Friday, June 19, 2009

Lessons from the field (again): Remember the trees!

In April I had already written about the nice surprises XML and XQuery have for developers. XQuery and XPath operate on the tree representation of a document and in most cases those trees have more than one branch. This is something to keep in mind, always!

This morning I was reminded about that article and that problem again when I was contacted with a question about two versions of seemingly the same query against the DB2 sample database:


xquery declare default element namespace "http://posample.org";
for $d in db2-fn:xmlcolumn("PURCHASEORDER.PORDER")
where $d/PurchaseOrder/item[quantity = 1]
return $d/PurchaseOrder/item/name



and

xquery declare default element namespace "http://posample.org";
db2-fn:xmlcolumn ("PURCHASEORDER.PORDER")/PurchaseOrder/item[quantity = 1]/name



In both cases we iterate over the PurchaseOrders and seem to select only items with a quantity of one. But the first query returns 4 records, the second query 3 records. Why?
This is because the element we are qualifying, i.e., PurchaseOrder, can have (and actually has!) multiple item elements, PurchaseOrder qualifies if there is at least one such item with a quantity of 1 (existential semantics). The second query directly filters at the item level. Hence the difference in the results.

Information provided:

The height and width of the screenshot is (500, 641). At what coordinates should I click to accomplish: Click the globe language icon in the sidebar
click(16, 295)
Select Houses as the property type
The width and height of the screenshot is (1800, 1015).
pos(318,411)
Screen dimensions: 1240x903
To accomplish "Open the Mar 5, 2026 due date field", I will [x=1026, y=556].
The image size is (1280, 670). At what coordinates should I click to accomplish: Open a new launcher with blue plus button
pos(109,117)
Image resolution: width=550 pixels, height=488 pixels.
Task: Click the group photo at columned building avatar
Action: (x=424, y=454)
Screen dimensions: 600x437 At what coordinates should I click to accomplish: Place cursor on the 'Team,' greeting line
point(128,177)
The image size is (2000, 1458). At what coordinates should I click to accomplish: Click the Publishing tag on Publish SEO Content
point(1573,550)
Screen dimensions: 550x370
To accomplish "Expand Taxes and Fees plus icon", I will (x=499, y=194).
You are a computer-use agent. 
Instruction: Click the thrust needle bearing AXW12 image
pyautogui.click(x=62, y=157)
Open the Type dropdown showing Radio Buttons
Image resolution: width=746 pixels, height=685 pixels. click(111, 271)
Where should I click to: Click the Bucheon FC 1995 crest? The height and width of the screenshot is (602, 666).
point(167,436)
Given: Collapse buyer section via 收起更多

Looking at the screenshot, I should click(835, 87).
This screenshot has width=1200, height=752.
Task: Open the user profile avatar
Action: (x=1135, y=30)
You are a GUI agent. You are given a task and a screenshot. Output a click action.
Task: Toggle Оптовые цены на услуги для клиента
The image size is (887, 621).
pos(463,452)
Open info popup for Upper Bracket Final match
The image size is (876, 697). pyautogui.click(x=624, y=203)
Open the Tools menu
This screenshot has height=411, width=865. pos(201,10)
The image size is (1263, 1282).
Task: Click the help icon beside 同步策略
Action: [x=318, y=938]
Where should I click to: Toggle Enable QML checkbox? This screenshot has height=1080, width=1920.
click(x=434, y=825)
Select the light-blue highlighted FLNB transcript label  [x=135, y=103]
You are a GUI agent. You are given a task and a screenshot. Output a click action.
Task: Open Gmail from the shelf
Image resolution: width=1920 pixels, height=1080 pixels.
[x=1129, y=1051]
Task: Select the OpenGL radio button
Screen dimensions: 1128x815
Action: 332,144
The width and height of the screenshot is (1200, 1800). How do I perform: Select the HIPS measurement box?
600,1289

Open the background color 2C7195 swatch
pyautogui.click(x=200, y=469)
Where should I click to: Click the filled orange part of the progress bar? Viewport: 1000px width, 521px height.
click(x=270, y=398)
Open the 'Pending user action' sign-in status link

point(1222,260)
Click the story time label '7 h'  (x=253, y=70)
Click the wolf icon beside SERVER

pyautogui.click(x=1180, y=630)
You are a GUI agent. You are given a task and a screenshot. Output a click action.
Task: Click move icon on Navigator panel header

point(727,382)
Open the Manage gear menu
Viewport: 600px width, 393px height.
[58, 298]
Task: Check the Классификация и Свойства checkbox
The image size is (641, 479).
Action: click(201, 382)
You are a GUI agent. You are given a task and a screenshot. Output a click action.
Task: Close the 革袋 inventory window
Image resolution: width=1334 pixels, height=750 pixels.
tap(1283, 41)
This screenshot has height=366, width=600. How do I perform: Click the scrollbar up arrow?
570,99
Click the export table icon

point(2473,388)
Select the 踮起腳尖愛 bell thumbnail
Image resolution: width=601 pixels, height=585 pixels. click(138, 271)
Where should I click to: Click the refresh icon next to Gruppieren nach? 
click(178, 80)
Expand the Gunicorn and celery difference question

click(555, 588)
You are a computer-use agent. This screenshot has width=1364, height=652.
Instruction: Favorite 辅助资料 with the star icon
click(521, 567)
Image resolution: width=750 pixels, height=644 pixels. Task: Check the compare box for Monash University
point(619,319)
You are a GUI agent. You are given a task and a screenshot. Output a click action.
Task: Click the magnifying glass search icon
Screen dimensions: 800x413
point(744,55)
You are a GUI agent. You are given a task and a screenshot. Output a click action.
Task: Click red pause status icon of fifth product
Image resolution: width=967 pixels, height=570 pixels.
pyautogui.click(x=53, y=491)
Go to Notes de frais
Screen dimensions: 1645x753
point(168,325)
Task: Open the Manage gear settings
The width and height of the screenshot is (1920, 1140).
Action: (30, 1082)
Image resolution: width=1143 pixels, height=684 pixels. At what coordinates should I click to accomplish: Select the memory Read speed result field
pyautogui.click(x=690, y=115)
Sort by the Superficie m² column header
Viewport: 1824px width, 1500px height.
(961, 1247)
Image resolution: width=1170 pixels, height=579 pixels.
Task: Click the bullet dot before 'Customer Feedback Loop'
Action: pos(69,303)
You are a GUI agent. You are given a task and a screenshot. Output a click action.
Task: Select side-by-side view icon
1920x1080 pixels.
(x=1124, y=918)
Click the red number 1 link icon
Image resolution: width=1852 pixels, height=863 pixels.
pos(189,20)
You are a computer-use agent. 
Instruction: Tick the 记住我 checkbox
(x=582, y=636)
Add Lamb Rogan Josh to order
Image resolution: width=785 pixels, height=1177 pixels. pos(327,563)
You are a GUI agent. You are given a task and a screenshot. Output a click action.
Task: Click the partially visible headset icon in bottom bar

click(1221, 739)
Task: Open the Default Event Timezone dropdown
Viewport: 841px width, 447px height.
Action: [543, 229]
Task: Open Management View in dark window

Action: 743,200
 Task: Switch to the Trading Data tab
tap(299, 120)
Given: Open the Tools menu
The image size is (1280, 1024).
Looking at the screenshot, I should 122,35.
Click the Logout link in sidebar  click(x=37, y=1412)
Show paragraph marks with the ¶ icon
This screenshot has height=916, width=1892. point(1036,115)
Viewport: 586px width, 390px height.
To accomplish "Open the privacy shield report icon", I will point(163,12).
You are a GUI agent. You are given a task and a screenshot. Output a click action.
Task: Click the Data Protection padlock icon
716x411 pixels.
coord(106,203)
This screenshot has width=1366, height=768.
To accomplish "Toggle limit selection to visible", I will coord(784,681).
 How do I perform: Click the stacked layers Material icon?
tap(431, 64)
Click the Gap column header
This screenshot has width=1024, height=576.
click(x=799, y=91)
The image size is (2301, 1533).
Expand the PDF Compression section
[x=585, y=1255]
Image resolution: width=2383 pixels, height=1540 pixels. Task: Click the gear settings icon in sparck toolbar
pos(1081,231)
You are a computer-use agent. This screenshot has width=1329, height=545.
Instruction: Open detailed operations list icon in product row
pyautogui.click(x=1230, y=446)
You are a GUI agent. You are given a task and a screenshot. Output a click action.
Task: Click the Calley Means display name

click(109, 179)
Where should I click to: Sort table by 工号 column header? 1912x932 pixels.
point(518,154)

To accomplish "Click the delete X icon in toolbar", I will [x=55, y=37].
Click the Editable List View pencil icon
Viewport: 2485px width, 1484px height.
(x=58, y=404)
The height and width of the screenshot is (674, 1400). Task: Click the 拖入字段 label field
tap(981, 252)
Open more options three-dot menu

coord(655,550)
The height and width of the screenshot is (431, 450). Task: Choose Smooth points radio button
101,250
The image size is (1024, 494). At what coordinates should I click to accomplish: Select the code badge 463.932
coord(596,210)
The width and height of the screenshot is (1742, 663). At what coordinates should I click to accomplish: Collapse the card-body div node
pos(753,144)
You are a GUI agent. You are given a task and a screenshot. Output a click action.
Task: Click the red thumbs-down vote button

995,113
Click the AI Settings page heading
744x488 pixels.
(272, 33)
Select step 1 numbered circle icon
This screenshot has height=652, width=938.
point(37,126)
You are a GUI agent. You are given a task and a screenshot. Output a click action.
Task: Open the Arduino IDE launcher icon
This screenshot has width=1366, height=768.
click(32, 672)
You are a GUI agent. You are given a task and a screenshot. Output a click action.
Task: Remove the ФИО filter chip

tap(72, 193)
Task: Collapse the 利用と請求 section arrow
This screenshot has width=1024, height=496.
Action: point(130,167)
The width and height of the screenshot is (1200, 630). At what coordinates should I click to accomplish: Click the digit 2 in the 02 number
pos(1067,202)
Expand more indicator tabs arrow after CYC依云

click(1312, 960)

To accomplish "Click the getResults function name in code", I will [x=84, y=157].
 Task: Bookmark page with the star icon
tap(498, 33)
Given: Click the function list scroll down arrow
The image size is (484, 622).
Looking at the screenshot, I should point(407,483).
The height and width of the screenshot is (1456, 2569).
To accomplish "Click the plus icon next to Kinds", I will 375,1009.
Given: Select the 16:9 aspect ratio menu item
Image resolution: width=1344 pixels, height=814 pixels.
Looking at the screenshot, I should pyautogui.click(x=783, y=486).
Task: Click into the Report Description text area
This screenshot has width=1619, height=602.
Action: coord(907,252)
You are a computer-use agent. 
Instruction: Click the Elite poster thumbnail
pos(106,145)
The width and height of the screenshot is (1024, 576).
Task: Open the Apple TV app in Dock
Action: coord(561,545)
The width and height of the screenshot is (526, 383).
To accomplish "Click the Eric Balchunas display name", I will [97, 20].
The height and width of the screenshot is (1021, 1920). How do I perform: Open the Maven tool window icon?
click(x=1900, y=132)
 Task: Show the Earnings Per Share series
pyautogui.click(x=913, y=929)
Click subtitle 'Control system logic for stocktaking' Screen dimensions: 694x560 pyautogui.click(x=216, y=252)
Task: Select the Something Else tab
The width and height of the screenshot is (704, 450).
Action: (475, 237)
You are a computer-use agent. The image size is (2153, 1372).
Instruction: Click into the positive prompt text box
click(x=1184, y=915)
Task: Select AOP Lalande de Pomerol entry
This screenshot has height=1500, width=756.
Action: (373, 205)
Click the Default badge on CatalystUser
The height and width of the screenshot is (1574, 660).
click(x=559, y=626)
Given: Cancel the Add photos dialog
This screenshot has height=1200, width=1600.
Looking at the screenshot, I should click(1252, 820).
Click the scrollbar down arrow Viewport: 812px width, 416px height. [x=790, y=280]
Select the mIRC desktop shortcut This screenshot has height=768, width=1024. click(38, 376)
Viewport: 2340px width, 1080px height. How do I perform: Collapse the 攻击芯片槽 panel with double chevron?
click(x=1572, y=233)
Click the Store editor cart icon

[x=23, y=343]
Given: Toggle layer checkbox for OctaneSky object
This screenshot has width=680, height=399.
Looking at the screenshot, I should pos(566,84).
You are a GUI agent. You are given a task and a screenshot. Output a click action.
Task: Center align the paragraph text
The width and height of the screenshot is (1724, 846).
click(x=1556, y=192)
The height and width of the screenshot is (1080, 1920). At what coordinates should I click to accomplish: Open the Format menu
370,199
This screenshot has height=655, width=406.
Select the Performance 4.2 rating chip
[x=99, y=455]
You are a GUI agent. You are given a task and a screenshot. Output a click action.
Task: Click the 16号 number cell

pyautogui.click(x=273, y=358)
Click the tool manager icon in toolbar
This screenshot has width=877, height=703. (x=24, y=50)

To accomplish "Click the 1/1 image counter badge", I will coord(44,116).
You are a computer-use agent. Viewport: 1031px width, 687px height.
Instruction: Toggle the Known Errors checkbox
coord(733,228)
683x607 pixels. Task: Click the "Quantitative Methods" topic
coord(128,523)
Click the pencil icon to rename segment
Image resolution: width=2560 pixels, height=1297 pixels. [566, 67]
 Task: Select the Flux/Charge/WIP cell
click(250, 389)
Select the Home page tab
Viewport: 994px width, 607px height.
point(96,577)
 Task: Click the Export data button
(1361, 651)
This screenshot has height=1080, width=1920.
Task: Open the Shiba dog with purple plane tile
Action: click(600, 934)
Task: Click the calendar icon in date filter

Tasks:
a) Retype the part of the XQuery blog post from "This is because" up to and including "in the results.".
b) Translate this sentence from the XQuery blog post into German: "XQuery and XPath operate on the tree representation of a document and in most cases those trees have more than one branch."

In response:
a)
This is because the element we are qualifying, i.e., PurchaseOrder, can have (and actually has!) multiple item elements, PurchaseOrder qualifies if there is at least one such item with a quantity of 1 (existential semantics). The second query directly filters at the item level. Hence the difference in the results.

b) XQuery und XPath arbeiten mit der Baumdarstellung eines Dokuments, und in den meisten Fällen haben diese Bäume mehr als einen Ast.